Two Olympic silver medals, two bronze ones, four U SPORTS female swimmer of the year trophies, four U of T female athlete of the year trophies, and a world record.

That’s what Kylie Masse’s trophy cabinet looked like as a university student. 

After graduating from U of T and the Varsity Blues program in 2021, Masse continued to make a name for herself as one of Canada’s best female swimmers and a deadly backstroke specialist. Recently, she returned to U of T soil for the second leg of the 2022 FINA Swimming World Cup, which took place in Scarborough, Ontario from October 28–30.

Masse made a splash at the Pan Am Centre over the weekend. She earned silver medals in the Women’s 50m Backstroke, the Women’s 100m Backstroke, and the Women’s 200m Backstroke,  helping push Canada to second overall on the table.

“It’s really special to be able to have a meet here in Toronto; [I] have a lot of family and friends in the stands,” Masse told The Varsity right after she clocked in a speedy 26.05 seconds in her 50m backstroke qualifying race. Masse stated that she was there to “have fun and see how fast [she] can swim” at the beginning of the short course tournament. 

When asked about her continued impact on U of T student athletes, Masse explained that inspiring the next generation of swimmers was important to her, “I know how much I admired so many swimmers and had so many swimming role models growing up so I hope I can do the same for the young ones coming into the sport.” 

Summer McIntosh’s statement performance

Speaking of young, up-and-coming swimmers, a 16-year-old by the name of Summer McIntosh made history over the weekend. McIntosh came first in the 400m freestyle race, beating American treasure Katie Ledecky by 00.08 seconds, and making it clear to us that McIntosh is not up-and-coming anymore — she’s here.

The buildup to the race was just as intense as the race itself. While Ledecky stayed in front for most of it, McIntosh, a great endurance swimmer, put on the afterburners for the last 25 metres of the short course race to touch the wall right before the American. Fans roared from the stands when it happened. McIntosh now holds the world’s junior record for the event, as well as the title of being the second fastest in the world at the event. 

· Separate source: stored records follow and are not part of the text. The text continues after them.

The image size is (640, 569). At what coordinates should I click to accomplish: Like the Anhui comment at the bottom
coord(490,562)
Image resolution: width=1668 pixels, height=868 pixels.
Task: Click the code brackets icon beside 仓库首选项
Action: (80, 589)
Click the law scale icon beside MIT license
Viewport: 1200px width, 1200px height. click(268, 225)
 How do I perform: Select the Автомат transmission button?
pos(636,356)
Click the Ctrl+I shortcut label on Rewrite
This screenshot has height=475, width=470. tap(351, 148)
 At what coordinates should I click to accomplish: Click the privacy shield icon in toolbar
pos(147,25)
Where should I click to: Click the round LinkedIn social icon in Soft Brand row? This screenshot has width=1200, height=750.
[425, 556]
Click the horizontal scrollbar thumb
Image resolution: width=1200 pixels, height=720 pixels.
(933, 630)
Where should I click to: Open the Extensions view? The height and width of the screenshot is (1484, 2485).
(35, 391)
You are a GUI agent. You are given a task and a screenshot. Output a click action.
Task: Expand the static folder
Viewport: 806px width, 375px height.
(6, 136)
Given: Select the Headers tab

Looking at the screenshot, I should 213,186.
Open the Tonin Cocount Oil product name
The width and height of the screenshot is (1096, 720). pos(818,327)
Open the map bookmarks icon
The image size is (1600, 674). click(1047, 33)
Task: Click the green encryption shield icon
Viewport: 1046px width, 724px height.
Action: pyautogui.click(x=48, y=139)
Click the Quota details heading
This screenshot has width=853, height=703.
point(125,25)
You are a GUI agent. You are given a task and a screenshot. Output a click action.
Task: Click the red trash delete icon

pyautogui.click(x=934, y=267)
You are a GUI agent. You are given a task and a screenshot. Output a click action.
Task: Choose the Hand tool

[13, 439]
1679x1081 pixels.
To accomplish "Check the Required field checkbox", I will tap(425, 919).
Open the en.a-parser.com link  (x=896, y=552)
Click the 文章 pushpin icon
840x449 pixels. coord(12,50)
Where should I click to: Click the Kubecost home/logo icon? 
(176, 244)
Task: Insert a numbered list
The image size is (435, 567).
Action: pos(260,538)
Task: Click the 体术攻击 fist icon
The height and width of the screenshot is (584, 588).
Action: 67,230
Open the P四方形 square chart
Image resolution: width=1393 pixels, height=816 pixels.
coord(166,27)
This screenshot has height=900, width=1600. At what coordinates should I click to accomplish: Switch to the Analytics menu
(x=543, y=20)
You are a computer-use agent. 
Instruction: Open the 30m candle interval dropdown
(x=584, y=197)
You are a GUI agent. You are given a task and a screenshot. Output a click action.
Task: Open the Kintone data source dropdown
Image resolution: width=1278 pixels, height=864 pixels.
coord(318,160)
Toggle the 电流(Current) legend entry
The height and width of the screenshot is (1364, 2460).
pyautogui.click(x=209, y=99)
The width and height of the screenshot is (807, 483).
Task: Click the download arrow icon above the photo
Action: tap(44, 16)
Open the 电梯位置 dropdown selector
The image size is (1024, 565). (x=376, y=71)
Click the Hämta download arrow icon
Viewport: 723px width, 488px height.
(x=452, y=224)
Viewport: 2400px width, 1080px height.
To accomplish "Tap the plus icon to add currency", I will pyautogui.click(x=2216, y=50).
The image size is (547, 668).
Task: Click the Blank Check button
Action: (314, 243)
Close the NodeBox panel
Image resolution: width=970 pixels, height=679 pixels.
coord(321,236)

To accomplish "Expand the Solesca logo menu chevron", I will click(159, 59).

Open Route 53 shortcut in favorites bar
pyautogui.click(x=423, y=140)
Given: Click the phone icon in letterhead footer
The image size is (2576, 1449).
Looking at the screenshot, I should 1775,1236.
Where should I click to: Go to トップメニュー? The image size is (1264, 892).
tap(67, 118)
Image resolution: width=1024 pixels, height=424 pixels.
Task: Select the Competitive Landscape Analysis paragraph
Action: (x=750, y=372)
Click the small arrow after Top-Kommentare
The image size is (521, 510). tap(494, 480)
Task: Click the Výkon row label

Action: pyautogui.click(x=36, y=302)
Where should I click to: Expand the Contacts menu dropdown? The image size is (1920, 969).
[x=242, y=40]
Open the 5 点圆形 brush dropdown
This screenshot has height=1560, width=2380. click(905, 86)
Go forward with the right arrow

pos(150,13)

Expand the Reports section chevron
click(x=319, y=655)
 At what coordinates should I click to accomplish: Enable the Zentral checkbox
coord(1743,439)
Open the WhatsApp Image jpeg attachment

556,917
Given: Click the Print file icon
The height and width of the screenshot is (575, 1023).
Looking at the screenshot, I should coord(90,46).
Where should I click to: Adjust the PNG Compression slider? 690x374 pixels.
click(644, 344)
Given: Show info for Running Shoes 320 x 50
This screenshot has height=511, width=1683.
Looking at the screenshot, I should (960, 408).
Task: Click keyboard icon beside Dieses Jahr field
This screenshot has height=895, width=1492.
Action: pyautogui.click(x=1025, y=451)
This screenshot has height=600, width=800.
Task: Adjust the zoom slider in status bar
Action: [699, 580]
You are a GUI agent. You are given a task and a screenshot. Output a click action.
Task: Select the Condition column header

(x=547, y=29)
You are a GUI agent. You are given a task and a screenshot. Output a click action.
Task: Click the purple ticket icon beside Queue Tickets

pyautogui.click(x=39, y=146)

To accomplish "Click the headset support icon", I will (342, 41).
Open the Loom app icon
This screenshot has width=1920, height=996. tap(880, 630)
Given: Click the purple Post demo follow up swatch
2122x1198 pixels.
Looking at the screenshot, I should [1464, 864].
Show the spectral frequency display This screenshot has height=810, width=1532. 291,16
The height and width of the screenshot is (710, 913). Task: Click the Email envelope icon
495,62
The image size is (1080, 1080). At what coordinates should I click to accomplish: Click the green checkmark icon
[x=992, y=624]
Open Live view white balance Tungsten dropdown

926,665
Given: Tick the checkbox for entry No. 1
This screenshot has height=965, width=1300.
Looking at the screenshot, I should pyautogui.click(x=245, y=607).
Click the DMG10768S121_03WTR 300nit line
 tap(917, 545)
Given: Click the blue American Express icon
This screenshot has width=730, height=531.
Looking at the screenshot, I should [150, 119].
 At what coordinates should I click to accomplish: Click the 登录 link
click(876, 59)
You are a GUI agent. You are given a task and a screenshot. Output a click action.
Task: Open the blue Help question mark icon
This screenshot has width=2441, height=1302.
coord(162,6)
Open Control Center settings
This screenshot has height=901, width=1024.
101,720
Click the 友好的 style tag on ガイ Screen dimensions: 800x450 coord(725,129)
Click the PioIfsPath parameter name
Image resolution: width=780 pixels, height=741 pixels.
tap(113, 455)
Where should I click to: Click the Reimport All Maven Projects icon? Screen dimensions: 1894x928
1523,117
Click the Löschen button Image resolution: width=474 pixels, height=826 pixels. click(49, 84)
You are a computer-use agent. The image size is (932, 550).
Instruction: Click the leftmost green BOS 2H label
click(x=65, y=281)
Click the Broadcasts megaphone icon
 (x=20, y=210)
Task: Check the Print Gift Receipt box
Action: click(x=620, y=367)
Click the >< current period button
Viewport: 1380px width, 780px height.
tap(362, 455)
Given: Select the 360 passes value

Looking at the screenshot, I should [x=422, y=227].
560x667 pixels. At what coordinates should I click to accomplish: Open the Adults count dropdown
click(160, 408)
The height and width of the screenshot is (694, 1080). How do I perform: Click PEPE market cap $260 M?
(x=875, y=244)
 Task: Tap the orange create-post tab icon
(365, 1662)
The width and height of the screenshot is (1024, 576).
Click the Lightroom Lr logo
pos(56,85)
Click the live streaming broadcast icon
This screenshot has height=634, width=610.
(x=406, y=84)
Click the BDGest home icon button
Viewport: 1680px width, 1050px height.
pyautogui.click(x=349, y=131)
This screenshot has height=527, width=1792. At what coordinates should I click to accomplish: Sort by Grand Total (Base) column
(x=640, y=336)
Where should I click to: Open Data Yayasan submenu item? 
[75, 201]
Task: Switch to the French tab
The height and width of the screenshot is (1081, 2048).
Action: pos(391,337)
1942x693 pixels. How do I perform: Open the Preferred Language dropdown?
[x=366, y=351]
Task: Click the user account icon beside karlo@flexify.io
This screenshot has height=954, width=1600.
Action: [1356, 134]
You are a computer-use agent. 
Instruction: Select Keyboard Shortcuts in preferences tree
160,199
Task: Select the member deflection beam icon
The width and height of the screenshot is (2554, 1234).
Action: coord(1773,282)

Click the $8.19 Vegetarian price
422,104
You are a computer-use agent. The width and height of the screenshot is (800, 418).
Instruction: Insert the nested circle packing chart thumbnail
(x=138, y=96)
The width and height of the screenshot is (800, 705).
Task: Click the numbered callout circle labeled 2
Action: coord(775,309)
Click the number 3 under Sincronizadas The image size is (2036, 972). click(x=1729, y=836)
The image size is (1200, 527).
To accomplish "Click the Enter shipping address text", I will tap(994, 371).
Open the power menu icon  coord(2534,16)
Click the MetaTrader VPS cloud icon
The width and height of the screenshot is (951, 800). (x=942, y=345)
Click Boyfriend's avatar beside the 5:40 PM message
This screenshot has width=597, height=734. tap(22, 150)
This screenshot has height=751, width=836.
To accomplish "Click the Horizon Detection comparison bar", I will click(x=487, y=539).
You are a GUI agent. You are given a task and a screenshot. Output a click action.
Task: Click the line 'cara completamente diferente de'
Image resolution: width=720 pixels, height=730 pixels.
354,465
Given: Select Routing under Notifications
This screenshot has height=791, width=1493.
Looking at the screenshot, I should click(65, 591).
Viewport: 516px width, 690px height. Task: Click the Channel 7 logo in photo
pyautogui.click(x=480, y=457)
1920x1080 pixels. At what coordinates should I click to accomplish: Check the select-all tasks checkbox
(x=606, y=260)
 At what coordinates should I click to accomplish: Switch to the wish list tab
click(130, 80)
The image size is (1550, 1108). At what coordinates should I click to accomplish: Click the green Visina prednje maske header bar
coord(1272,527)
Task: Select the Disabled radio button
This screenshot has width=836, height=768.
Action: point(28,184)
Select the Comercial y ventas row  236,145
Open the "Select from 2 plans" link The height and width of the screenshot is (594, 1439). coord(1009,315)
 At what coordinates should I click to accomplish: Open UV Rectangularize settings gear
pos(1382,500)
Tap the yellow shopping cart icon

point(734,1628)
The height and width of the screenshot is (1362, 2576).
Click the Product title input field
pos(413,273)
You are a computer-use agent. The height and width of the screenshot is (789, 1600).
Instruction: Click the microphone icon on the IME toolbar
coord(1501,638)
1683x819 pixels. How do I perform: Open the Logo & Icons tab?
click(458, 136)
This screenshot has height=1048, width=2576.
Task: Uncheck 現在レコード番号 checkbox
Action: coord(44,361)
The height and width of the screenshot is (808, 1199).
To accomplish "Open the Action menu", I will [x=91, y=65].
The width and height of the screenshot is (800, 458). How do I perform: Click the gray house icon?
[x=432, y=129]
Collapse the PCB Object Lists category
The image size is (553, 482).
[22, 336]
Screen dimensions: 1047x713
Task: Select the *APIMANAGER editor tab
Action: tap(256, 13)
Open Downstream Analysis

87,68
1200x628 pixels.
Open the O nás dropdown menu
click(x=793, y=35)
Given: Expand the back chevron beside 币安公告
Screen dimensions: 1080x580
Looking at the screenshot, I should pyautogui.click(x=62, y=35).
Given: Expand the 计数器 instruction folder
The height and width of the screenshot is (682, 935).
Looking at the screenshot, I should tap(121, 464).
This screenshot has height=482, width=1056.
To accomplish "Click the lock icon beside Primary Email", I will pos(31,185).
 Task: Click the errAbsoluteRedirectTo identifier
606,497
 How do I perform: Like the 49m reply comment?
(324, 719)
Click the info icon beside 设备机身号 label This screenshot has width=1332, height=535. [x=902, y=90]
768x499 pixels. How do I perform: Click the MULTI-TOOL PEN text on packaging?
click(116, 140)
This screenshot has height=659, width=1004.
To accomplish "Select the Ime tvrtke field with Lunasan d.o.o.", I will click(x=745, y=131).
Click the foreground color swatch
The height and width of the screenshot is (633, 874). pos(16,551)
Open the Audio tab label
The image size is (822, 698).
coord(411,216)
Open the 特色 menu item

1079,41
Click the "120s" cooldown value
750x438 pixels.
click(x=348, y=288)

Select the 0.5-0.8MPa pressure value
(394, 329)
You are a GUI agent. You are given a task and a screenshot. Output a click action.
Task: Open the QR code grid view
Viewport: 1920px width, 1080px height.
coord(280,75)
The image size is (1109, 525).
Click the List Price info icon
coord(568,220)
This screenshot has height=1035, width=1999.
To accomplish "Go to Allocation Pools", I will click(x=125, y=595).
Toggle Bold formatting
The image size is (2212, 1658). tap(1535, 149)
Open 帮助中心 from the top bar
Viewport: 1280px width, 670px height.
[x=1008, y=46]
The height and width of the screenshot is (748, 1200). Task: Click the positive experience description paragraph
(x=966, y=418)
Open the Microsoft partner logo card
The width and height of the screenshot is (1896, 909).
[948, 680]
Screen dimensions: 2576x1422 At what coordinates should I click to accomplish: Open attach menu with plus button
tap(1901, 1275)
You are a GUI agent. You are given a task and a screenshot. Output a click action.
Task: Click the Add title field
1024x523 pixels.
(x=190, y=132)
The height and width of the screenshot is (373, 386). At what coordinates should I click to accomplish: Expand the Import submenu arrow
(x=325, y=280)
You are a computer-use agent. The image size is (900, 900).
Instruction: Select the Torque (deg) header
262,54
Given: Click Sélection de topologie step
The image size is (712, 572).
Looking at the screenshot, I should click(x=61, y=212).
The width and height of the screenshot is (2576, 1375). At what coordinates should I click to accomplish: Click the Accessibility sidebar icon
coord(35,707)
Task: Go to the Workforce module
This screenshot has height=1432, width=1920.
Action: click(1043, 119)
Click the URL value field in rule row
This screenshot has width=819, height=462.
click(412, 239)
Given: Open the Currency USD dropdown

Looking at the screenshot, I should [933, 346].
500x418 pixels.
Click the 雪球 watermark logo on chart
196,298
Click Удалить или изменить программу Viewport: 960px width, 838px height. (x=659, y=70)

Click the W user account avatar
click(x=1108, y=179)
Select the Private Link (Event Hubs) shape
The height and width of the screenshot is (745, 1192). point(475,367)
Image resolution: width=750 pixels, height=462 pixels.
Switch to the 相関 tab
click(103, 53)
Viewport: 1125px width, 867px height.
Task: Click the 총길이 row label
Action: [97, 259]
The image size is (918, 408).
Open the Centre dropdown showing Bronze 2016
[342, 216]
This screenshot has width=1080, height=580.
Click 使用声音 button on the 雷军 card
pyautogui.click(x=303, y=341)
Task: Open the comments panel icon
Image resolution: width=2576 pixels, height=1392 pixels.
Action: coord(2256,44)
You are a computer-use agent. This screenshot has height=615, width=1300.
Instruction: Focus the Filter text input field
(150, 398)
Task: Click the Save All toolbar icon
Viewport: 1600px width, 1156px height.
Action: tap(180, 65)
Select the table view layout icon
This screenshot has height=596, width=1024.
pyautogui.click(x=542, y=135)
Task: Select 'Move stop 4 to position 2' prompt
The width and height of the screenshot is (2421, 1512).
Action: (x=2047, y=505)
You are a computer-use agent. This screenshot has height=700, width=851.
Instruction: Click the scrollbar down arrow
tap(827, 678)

Throughout the rest of the weekend, McIntosh got a gold in the 400m medley event, a bronze in the 200m backstroke event, and a bronze in the Women’s 200m medley

The Varsity could not get an interview with McIntosh, as she was ushered past the media lane after the first few questions. McIntosh had this presidential presence about her; wherever she walked, hordes of sports journalists followed. To get a sense of her fame, a massive billboard of her showing off her sponsorship with the Australian swimwear brand Funkita donned a wall next to the Speedo store in the Pan Am centre. It’s hard to believe that she’s only 16 years old. 

It was a team effort

Getting Canada to the second position overall on the medal table in the FINA Swimming World Cup 2022 is a collective effort, and a slew of Canadian talent was at the Pan Am centre this past weekend. 

Scarborough native Joshua Liendo, who made history during the 2021 FINA World Championships as the first Black Canadian swimmer to win a gold medal in an individual event, was all smiles after his 50 free qualifier race. He told The Varsity that he was getting ready for the FINA World Championships in Japan. 

“I’m not rested… not trying to do anything special but the best in the world are here, guys that I’m going to be racing next year at Worlds… so I’m definitely going to race them,” said Liendo. 

The Albertan Finlay Knox stated that he’s trying to get in shape this year and starting his preparation for the 2024 Paris Summer Olympics. 

“This year, no stress, just whatever happens happens we just build from it… [we’re] using this year just to learn from all the makes that we had last year and then be dialed in and ready for Paris,” said Knox.

If there’s one thing that’s for sure, it’s that the state of Canadian swimming is in good hands. Whether you know Masse from a kinesiology class you took at U of T or you’re McIntosh’s biggest fan, there are many reasons for sports fans to ride the wave of Canadian swimming success.